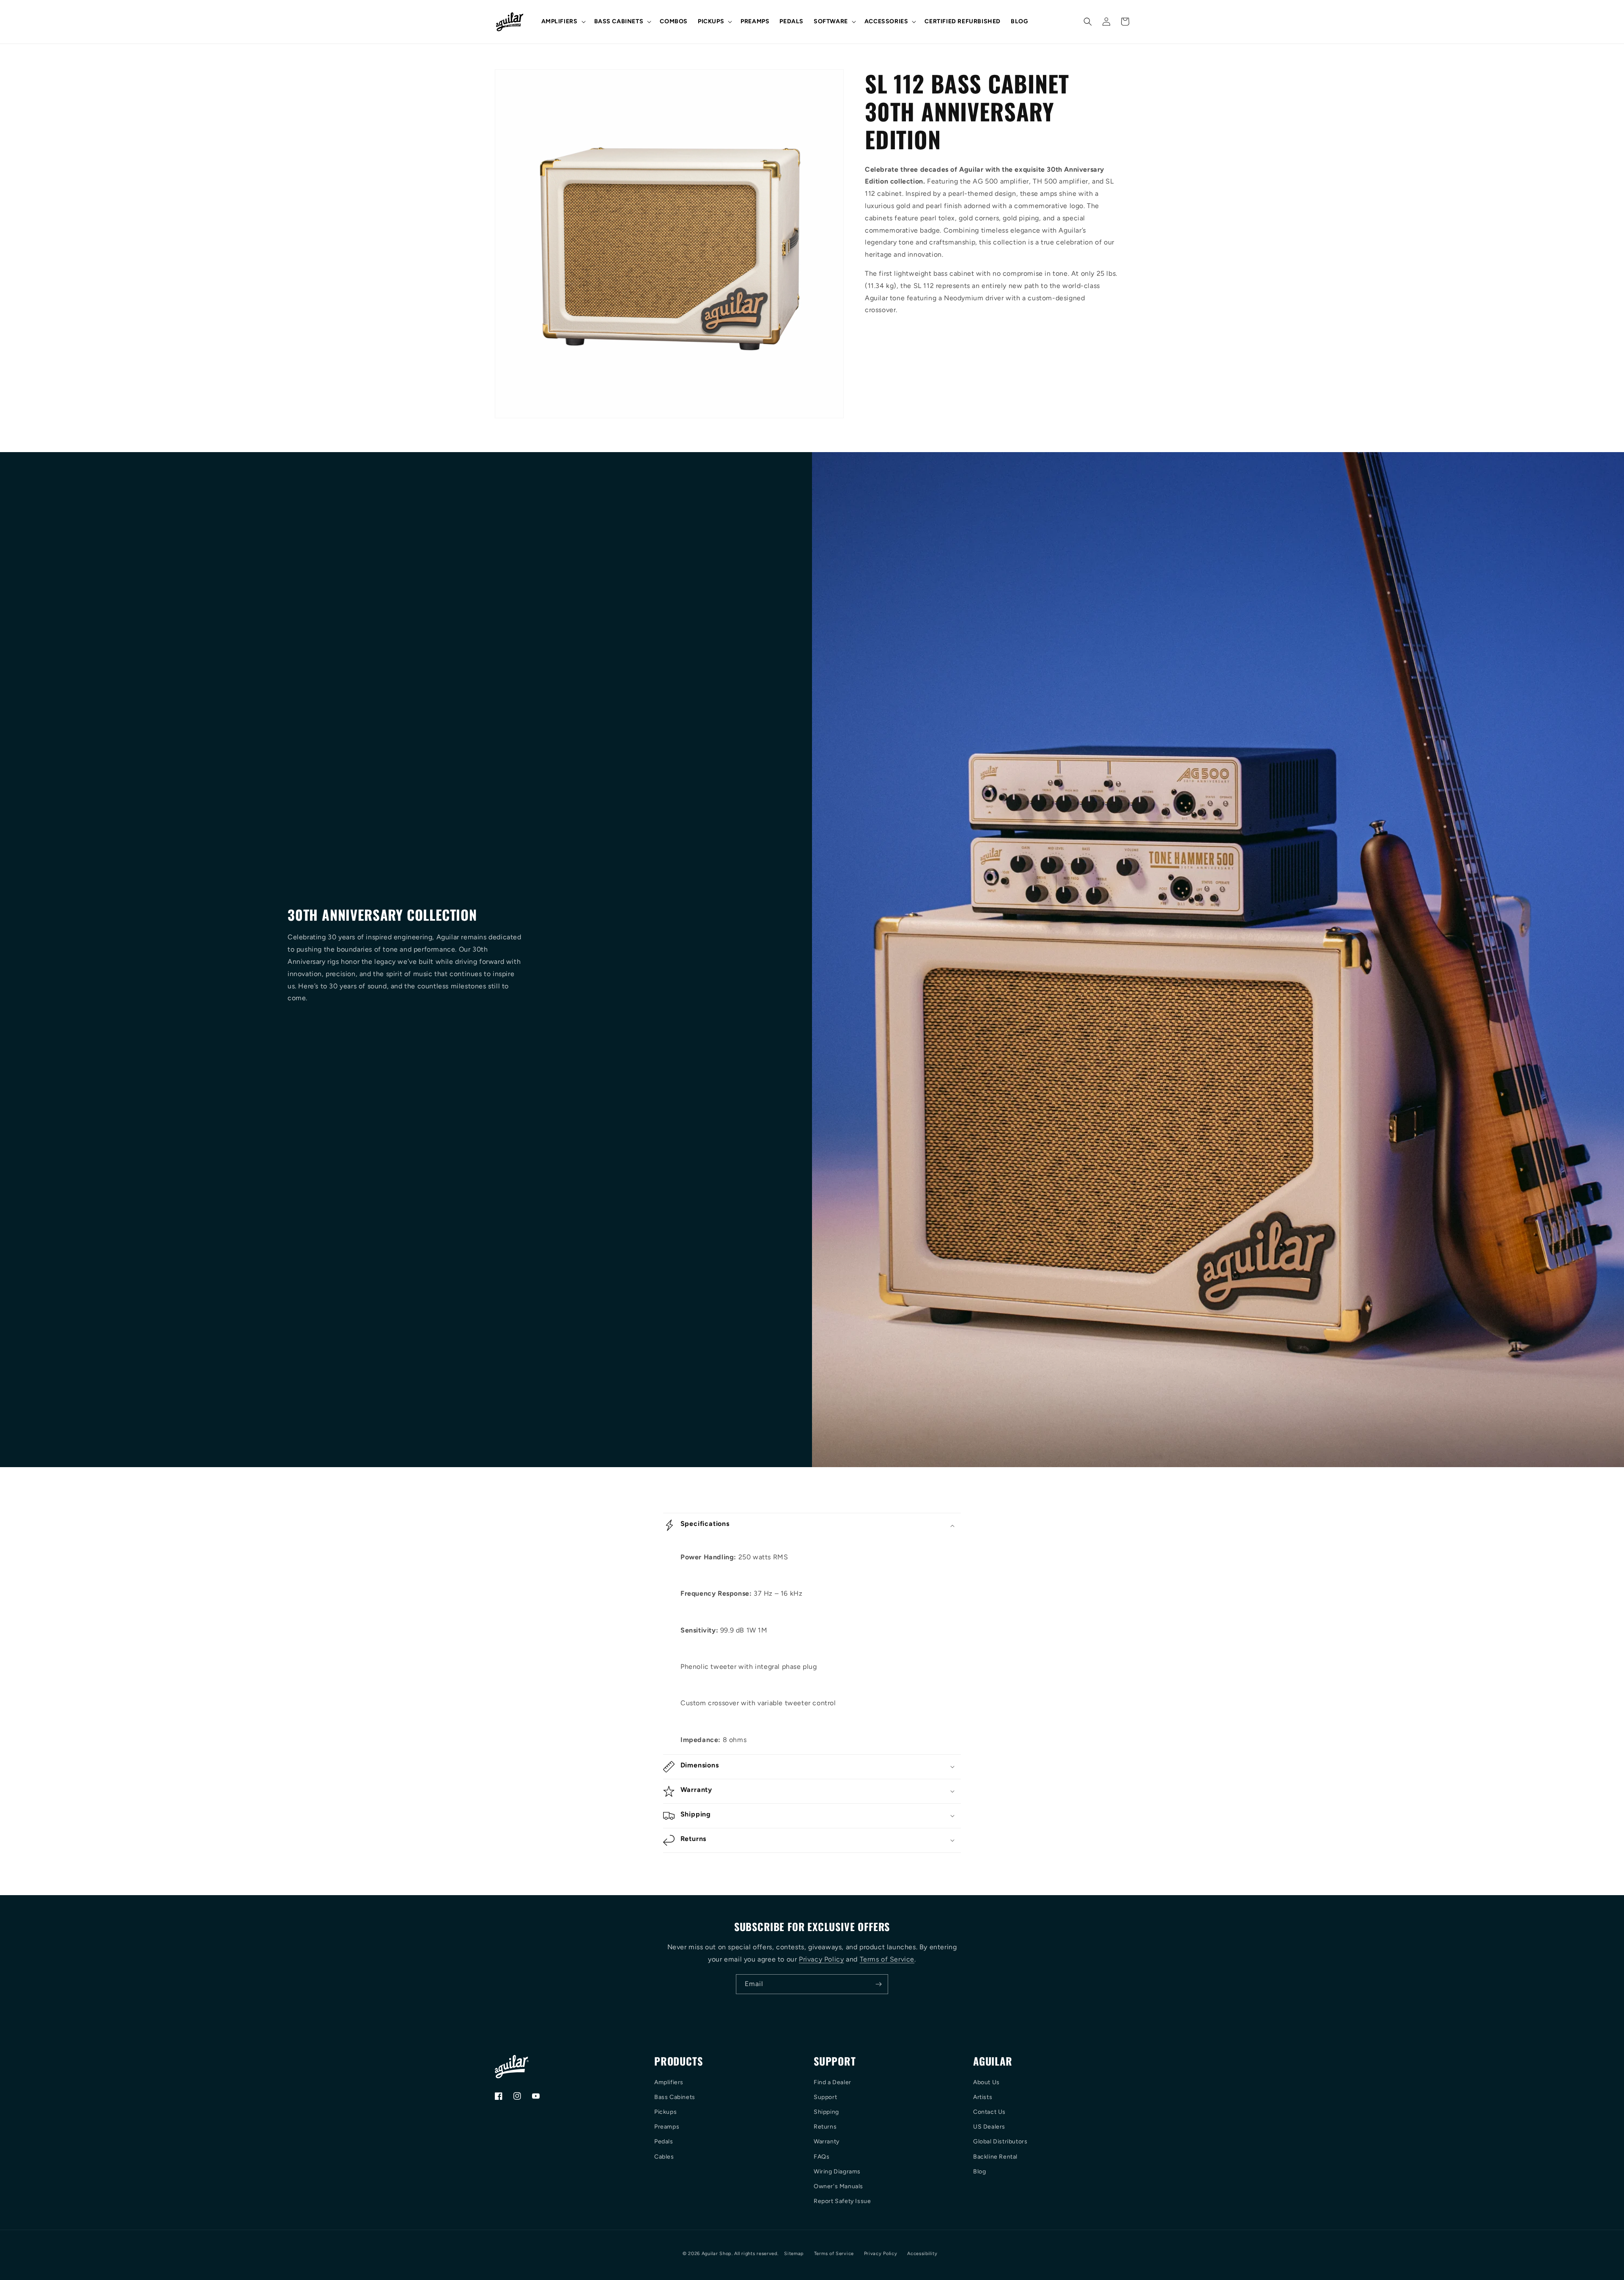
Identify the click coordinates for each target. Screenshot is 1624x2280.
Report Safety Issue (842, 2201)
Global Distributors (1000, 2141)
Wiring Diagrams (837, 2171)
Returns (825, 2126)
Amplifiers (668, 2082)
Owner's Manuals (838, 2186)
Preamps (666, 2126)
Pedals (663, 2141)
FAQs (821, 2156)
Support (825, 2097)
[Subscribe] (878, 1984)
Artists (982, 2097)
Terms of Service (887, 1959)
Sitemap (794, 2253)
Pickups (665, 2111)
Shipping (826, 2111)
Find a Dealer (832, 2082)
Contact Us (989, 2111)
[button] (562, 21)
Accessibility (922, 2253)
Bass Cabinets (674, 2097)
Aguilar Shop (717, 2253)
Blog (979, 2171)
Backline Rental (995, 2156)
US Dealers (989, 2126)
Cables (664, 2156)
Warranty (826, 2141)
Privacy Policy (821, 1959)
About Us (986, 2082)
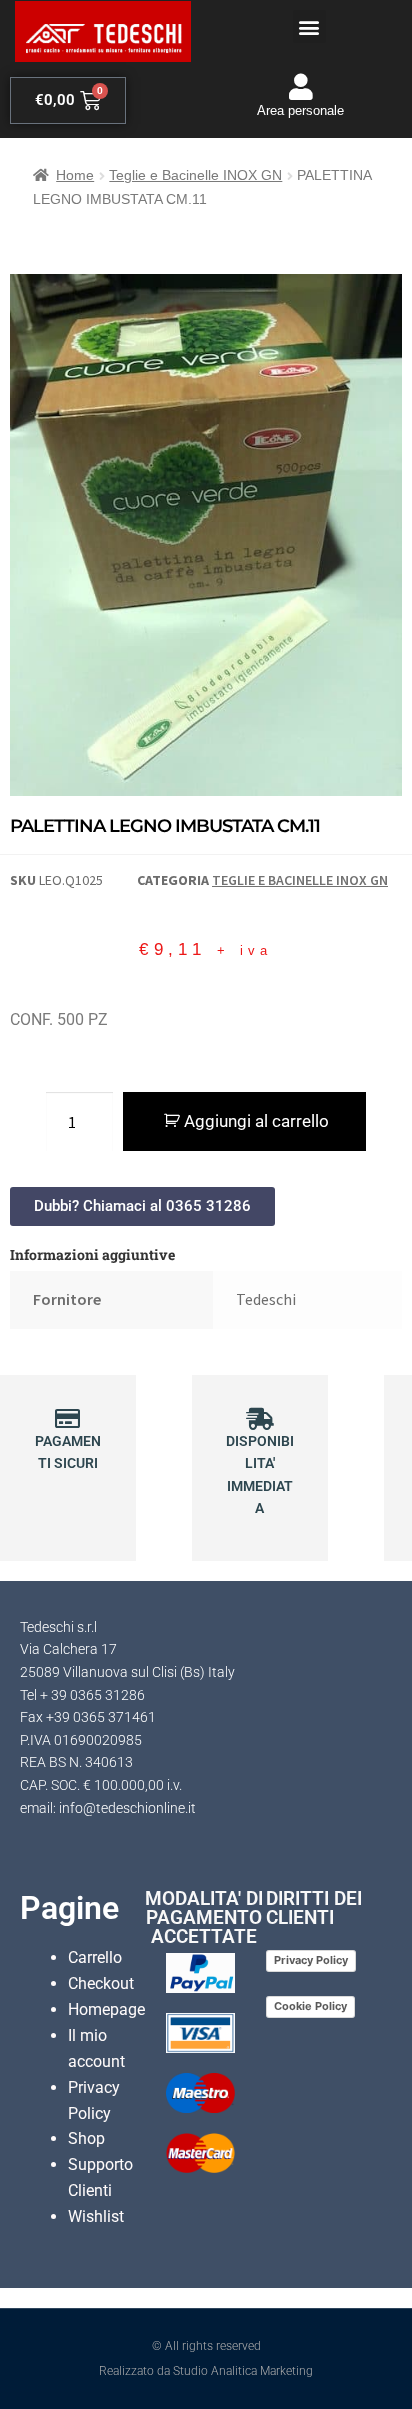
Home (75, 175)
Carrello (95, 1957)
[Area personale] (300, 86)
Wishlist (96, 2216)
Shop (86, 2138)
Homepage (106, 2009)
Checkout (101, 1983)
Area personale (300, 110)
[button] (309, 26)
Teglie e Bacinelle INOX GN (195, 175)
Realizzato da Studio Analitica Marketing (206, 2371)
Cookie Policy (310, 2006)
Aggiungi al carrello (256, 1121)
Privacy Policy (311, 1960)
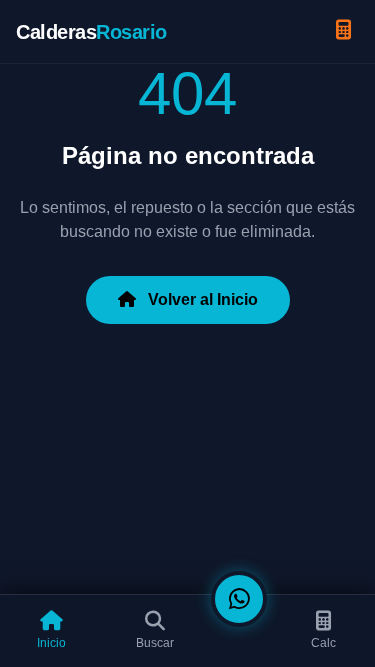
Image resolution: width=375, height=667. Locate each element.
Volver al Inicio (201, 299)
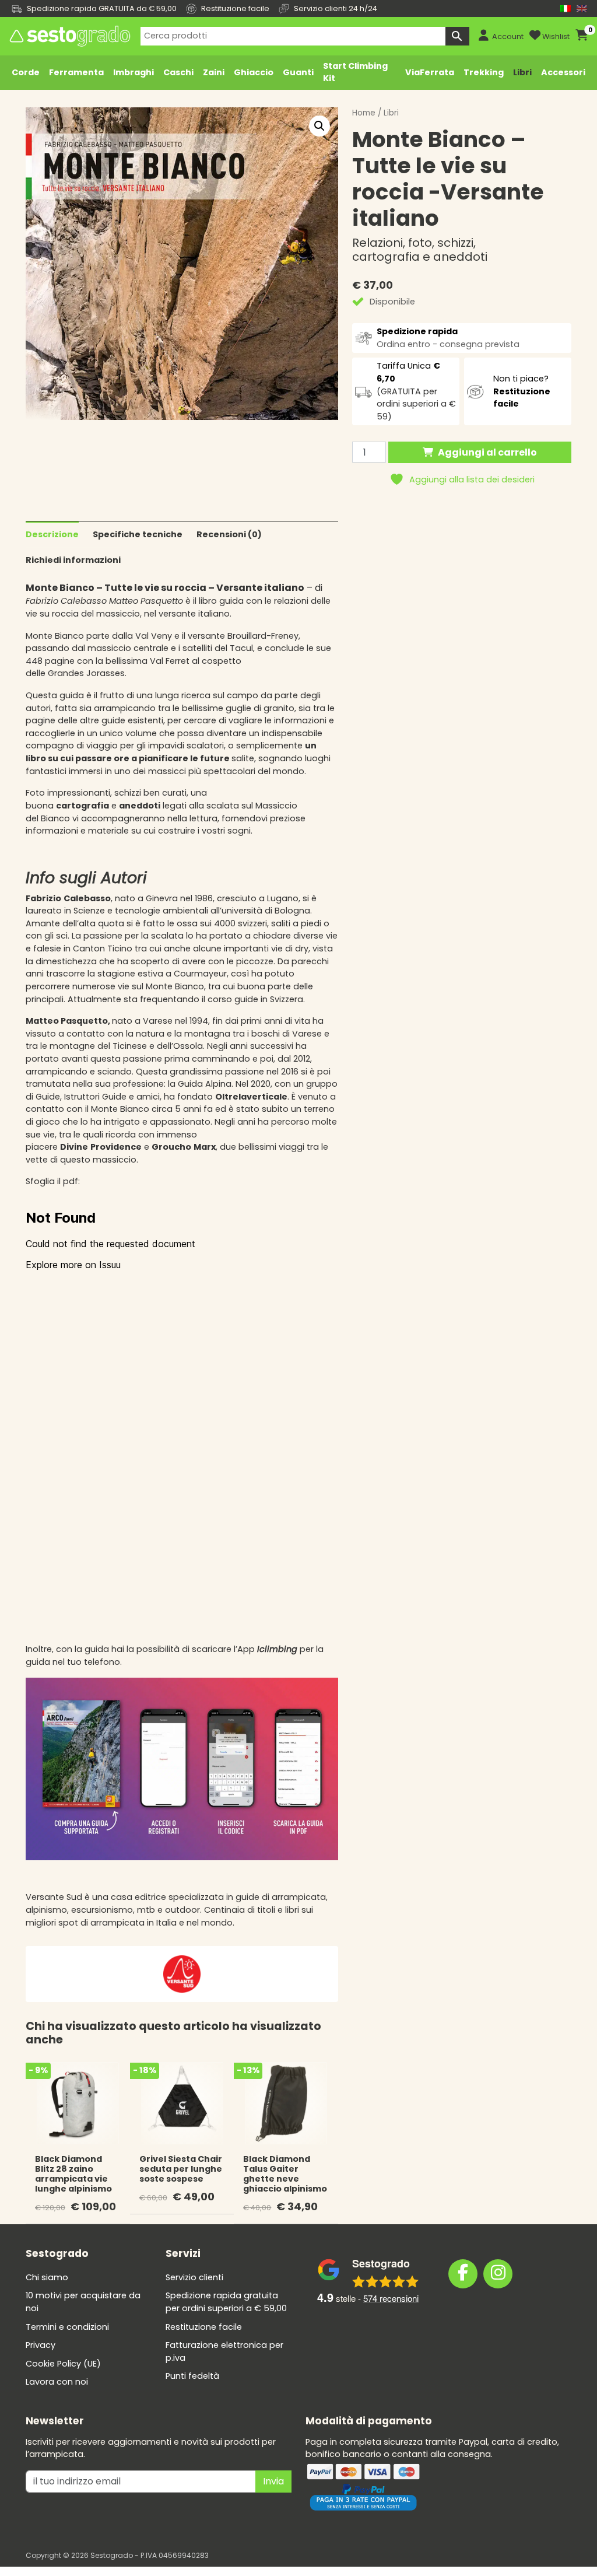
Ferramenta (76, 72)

#### [Instructions for the task]
Every line above from the line with "Preamps (666, 2126)" to the line with "Blog (979, 2171)", both included, must be reproduced exactly, and no other line may appear.

#### [Problem solution]
Preamps (666, 2126)
Pedals (663, 2141)
FAQs (821, 2156)
Support (825, 2097)
[Subscribe] (878, 1984)
Artists (982, 2097)
Terms of Service (887, 1959)
Sitemap (794, 2253)
Pickups (665, 2111)
Shipping (826, 2111)
Find a Dealer (832, 2082)
Contact Us (989, 2111)
[button] (562, 21)
Accessibility (922, 2253)
Bass Cabinets (674, 2097)
Aguilar Shop (717, 2253)
Blog (979, 2171)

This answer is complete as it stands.